Really! Has singing become an unnatural act? NOT singing is what is strange! Let's take the other tack - that singing is the primary use of the vocal chords, and speech, with its more limited range, is secondary. The tunes we sing to small children, those they repeat in their games, the love songs, work songs, hymns of worship and wails of grief that are heard all over the world affirm our common humanity, and convey to each other our most heart-felt emotions.
Since our western world's inventions of musical notation and the printing press, we have been imposing severe limits on this world of sound - almost making it a visual art. Reading the page, being faithful to it, studying books and taking courses about music are all secondary to living, actual sound. What music can we make together, here, now?
Look what we can do without reading music or even playing an instrument: sing songs alone or with others, remember old ones 'by heart', make up new ones and learn more 'by ear', trade them with others, vary them. (We can also dance them, act them out, make fun with or of them.) Anything other than a simple repetition of the song may be called 'improvising' - the game of playing with tones and rhythms. It is the gateway to composition. Children do it very naturally. They change the words, sing higher or lower, ornamenting with high spirits and imaginative energy. It is natural to improvise: it is unnatural to repeat as if in a carbon copy, with no variants. Our human invitation to music begins with melody and expands to musical conversations - call and response - more easily than to the world of harmony.
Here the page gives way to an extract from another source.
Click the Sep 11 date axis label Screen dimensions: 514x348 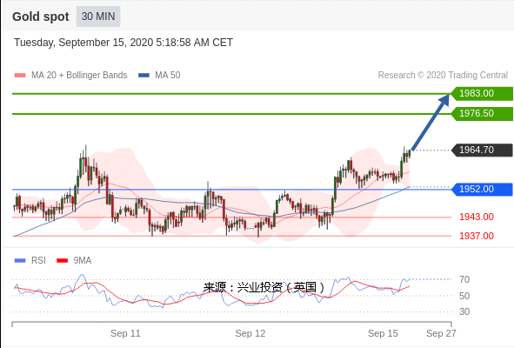(x=125, y=333)
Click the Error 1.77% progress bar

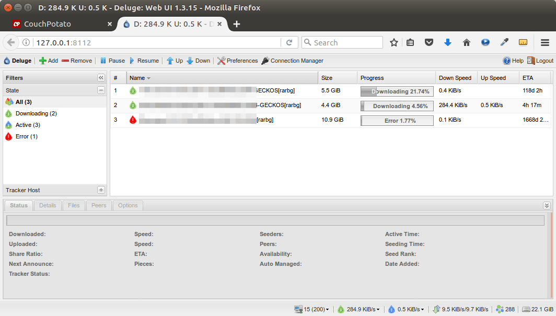tap(397, 120)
Somehow when we go through our traditional, page oriented courses of study, we get less proficient at these 'ear' responses. Here's a quick quiz: if someone sings an unfamiliar tune, can you remember it? And imitate it (the actual voice, not the written representation)? Can you play with this tune: vary it, make up new words, ornament it, extend it? Or can you make up an answer to it responding to its mood, dance and verbal cues? Can you keep the song going when you run out of words? Can you 'spin' the moment out until the energy is gone?
This is what good improvisers do. Think not only of the jazz band, but also of adroit folk-singers, who are so at home in the world of sound that they can respond immediately even to a tune they've never heard before. I find this facility analogous to learning to ride a bicycle, or to swim. One must learn to trust the medium (the song will never let you down), and to give up conscious control (analytic thinking) for a surrendering to the ear and an intuitive response.
Singing a single-line melody is much the easiest way to relearn this skill, and it is what I teach every summer in my Writing for Voices class at Westminster Choir College, and at all the SINGS that I lead as I travel around the country. I was delighted to learn this spring that new guidelines established for College Music Departments this year include requirements both for improvisation and for 'world music'.
These are more closely related than you might think: the non-visual relationship to music is the norm in non-western cultures. African and Oriental folksongs have no traditional notation, and often defy translation into ours. So we have to learn them 'by ear', and learn too, the kinds of responses that are customary in their own surroundings. We need to listen better, twist our tongues around new words, our pitch sense around quarter-tones and sliding 'off-key' sounds, and learn rhythms more complex than any that we are used to. (Yes, in this sense, both pitch and rhythm have been enormously simplified by notation.)
Learning to swim in the sea of sound is important for us Westerners. It opens cultural gateways as we trade songs with people from all over the world who sing for the same reasons (and with the same equipment) as we do. Moving into a culture through its folk melodies is immensely rewarding, as well as horizon-expanding. And it is truly basic to an understanding of what a page of music is: in its first and last sense, an aid to remembered sound, to a rich musical experience - never just a collection of black marks signifying abstract pitches and rhythms. Let us all re-study our art to have this free relationship with it, so that we can open our ears and mouths and become ambassadors of song wherever we go.